RECORDS SUPPLIED ->
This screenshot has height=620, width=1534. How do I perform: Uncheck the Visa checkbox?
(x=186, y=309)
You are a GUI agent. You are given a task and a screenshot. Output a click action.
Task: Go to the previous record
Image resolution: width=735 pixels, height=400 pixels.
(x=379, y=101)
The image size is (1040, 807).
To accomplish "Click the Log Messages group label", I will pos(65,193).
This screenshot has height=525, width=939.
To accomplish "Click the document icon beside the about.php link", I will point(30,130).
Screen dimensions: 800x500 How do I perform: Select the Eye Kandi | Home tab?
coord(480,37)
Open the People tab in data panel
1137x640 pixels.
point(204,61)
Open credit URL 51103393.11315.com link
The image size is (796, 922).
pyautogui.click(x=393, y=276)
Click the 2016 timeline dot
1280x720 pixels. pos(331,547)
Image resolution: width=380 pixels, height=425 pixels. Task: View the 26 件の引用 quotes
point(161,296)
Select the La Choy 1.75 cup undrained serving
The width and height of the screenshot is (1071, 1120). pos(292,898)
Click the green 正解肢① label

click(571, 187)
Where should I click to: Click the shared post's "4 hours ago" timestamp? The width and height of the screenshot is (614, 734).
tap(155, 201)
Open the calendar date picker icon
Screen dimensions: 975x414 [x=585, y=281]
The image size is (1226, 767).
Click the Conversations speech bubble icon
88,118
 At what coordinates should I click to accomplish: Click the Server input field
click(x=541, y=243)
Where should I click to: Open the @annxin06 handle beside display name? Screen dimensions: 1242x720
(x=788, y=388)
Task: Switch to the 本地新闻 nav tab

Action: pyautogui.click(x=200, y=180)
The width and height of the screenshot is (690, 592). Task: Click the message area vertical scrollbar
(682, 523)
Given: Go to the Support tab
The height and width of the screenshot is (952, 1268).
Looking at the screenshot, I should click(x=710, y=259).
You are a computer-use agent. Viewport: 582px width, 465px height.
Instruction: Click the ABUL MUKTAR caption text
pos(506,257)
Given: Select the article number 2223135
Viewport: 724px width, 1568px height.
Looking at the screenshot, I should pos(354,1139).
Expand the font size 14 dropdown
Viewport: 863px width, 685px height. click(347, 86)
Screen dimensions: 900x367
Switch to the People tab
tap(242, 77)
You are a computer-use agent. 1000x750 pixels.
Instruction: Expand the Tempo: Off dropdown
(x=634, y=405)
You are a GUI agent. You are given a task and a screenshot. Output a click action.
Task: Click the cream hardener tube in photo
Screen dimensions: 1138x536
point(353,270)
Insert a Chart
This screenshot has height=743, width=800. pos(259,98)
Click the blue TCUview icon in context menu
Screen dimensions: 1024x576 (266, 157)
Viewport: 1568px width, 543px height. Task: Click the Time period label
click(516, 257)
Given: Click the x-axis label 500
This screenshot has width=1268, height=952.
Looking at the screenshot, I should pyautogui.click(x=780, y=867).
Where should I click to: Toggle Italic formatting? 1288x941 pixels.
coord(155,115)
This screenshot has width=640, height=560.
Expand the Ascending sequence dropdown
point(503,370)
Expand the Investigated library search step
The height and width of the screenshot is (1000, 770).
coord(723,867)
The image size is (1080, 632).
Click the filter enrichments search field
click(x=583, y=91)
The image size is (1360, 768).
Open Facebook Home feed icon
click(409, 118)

THE TASK -> Transcribe the lines above between the line holding "Where should I click to: Click" and the line holding "Expand the Investigated library search step", inclusive, exactly as they stand and with nothing added.

SOLUTION TO THIS TASK ->
Where should I click to: Click the shared post's "4 hours ago" timestamp? The width and height of the screenshot is (614, 734).
tap(155, 201)
Open the calendar date picker icon
Screen dimensions: 975x414 [x=585, y=281]
The image size is (1226, 767).
Click the Conversations speech bubble icon
88,118
 At what coordinates should I click to accomplish: Click the Server input field
click(x=541, y=243)
Where should I click to: Open the @annxin06 handle beside display name? Screen dimensions: 1242x720
(x=788, y=388)
Task: Switch to the 本地新闻 nav tab

Action: pyautogui.click(x=200, y=180)
The width and height of the screenshot is (690, 592). Task: Click the message area vertical scrollbar
(682, 523)
Given: Go to the Support tab
The height and width of the screenshot is (952, 1268).
Looking at the screenshot, I should click(x=710, y=259).
You are a computer-use agent. Viewport: 582px width, 465px height.
Instruction: Click the ABUL MUKTAR caption text
pos(506,257)
Given: Select the article number 2223135
Viewport: 724px width, 1568px height.
Looking at the screenshot, I should pos(354,1139).
Expand the font size 14 dropdown
Viewport: 863px width, 685px height. click(347, 86)
Screen dimensions: 900x367
Switch to the People tab
tap(242, 77)
You are a computer-use agent. 1000x750 pixels.
Instruction: Expand the Tempo: Off dropdown
(x=634, y=405)
You are a GUI agent. You are given a task and a screenshot. Output a click action.
Task: Click the cream hardener tube in photo
Screen dimensions: 1138x536
point(353,270)
Insert a Chart
This screenshot has height=743, width=800. pos(259,98)
Click the blue TCUview icon in context menu
Screen dimensions: 1024x576 (266, 157)
Viewport: 1568px width, 543px height. Task: Click the Time period label
click(516, 257)
Given: Click the x-axis label 500
This screenshot has width=1268, height=952.
Looking at the screenshot, I should pyautogui.click(x=780, y=867).
Where should I click to: Toggle Italic formatting? 1288x941 pixels.
coord(155,115)
This screenshot has width=640, height=560.
Expand the Ascending sequence dropdown
point(503,370)
Expand the Investigated library search step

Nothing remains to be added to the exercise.